Kommen wir zu den Rezepten:
Dem Buch liegt die Idee einer Mezze-Tafel zugrunde. Man kann mehrere Gerichte zubereiten und für die Freunde zum Teilen auf den Tisch stellen. Entsprechend steht über den Rezepten der Hinweis: “Für acht zum Teilen”. Bei nächster Gelegenheit werde ich meine Freunde mit diesen Leckereien beeindrucken, aber nun habe ich einfach einzelne Gerichte für uns gekocht und dabei festgestellt, dass jeweils ein Gericht für unseren 4-Personen-Haushalt in der Regel genau richtig bemessen ist.
Nachdem ich das Buch durchgearbeitet hatte, war es gespickt mit Post-its. Ich hatte, gelinde gesagt, Schwierigkeiten, Prioritäten zu setzen. Alle Rezepte, die ich bisher ausprobiert habe, haben so, wie sie im Buch stehen funktioniert (was ja leider durchaus keine Selbsstverständlichkeit ist). Mein einziger Kritikpunkt ist der Kreuzkümmel. Ich liebe Kreuzkümmel, dennoch erschien mir die Verwendung in so manchem Rezept etwas zu großzügig. So kommen im Karotten-Orangen-Hummus auf 450 gr. Karotten 3 TL Kreuzkümmel; hier habe ich weniger genommen.
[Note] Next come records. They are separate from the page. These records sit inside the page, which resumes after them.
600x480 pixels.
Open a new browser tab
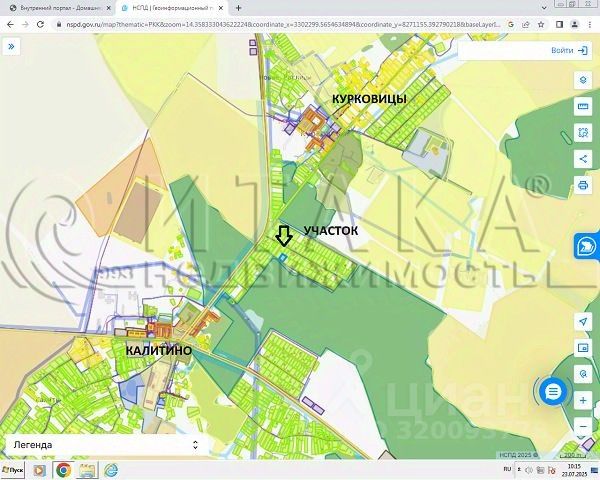238,8
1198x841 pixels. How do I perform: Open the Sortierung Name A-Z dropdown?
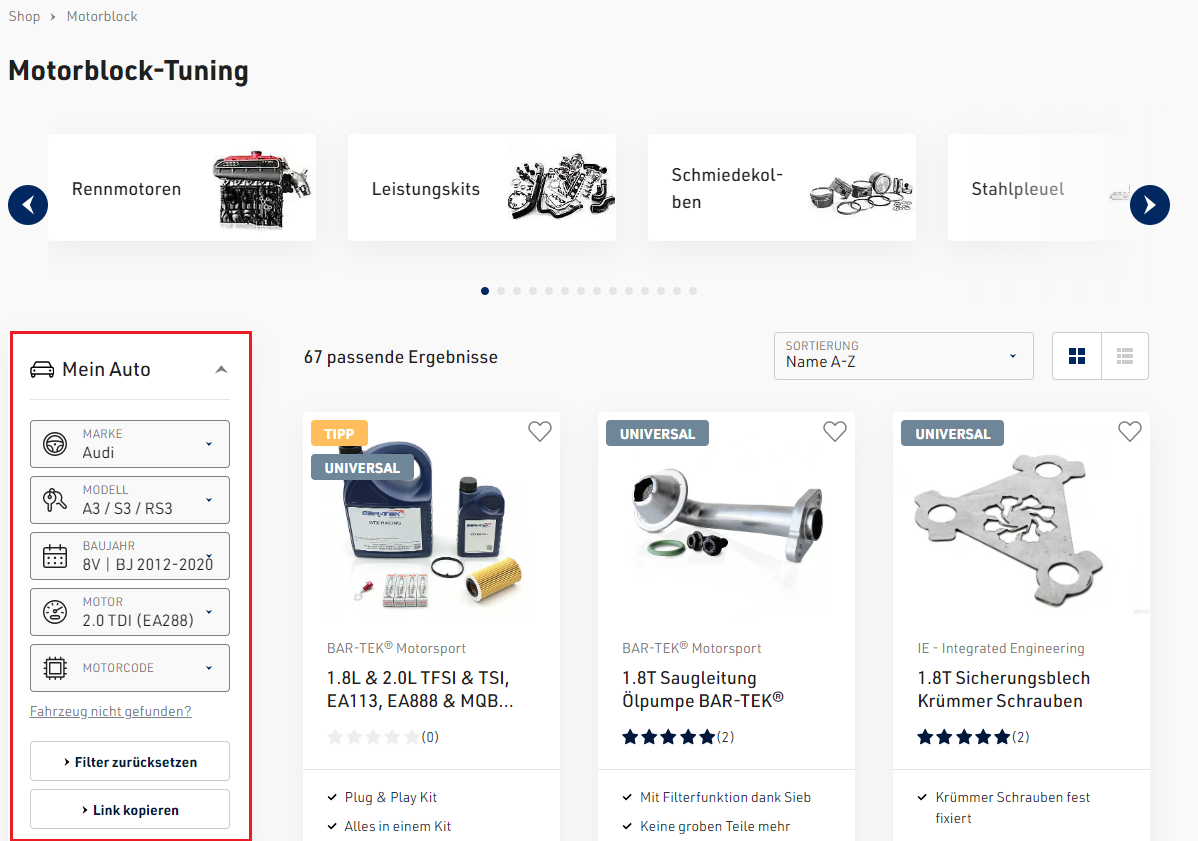point(904,356)
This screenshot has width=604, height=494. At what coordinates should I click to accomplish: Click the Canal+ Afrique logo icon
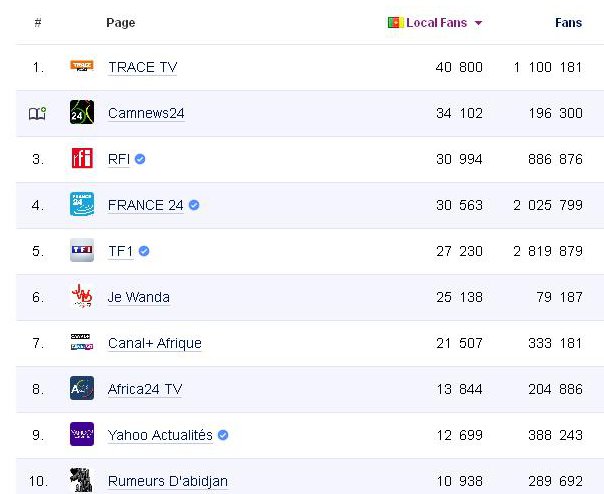click(82, 343)
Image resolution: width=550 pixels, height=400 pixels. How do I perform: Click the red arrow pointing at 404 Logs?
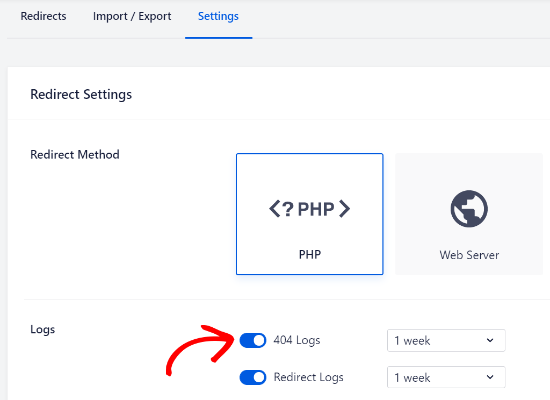tap(200, 350)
Die Zutaten sind größtenteils leicht erhältlich, wobei sich für einige Gewürze oder für Zutaten wie Tahin oder Granatpfelsirup der Gang zum türkischen Lebensmittelhändler oder zum Gewürzhändler lohnt. Es gibt erstaunlich viele Bärlauch-Rezepte, aber hier wird immer Ersatz vorgeschlagen. Viele bekannte Klassiker wurden neu interpretiert: So gibt es Gözleme mit Kaninchen oder Börek mit Safran und Krabben. Die Rezepte sind, wie der Titel verspricht, recht unkompliziert und meist schnell zubereitet. Eine 30-Minuten-Küche analog zu einem bekannten englischen Fernsehkoch allerdings sollte man nicht erwarten.
Ich habe fleißig gekocht:
Zuerst geb es ein Salatdressing mit Tomaten und Sumach: einfach und schnell gemacht und nicht nur ein wunderbarer Kick für Salate, sondern auch als Dip, finde ich.
Als Dips zum Grillen gab es Karotten-Orangen-Hummus und das Baba Ganoush nach Aleppo-Art. Den Hummus fanden wir klasse, das Baba-Ganoush kommt ohne Tahin aus. Hier ist die Version mit Tahin mir lieber. Außerdem hatten wir den Karottensalat mit Joghurt, der sehr fein war.
Obwohl ich beim Lesen des Rezptes mißtrauisch war, haben mich die Falafel mit Zucchini, die aus Kichererbsenmehl gemacht werden, restlos überzeugt.
Das Zucchini-Begendi hat Ähnlichkeit mit dem hier bereits verbloggten “Der Sultan war entzückt”. Zusammen mit dem Orzo-Linsen-Pilaw stand schnell ein zwar unfotogenes, aber glücklichmachendes Essen auf dem Tisch.
Die Gnocchi mit Kokos-Mascarpone-Sauce waren so gut, dass mein Mann beinahe nichts abgekriegt hätte. Und was für ein Glück, dass das Rezept für die dazugehörige Dukka mehr hergibt, als wir für die Gnocchi gebraucht haben.
Schließlich gab es noch ein Börek mit Blattgrün – auch ein wunderbares, schnelles Essen.
Ein paar Rezepte werde ich in den nächsten Tagen veröffentlichen.
Wie Ihr dem Artikel vermutlich entnommen habt, hat mich dieses Buch begeistert. Ich werde es sicher immer wieder aus dem Regal holen. Wer die orientalische Küche mag und auf der Suche nach neuen Ideen ist, wird den Kauf sicher nicht bereuen.
Vielen Dank an den AT-Verlag für die Überlassung eines Rezenionsexemplars.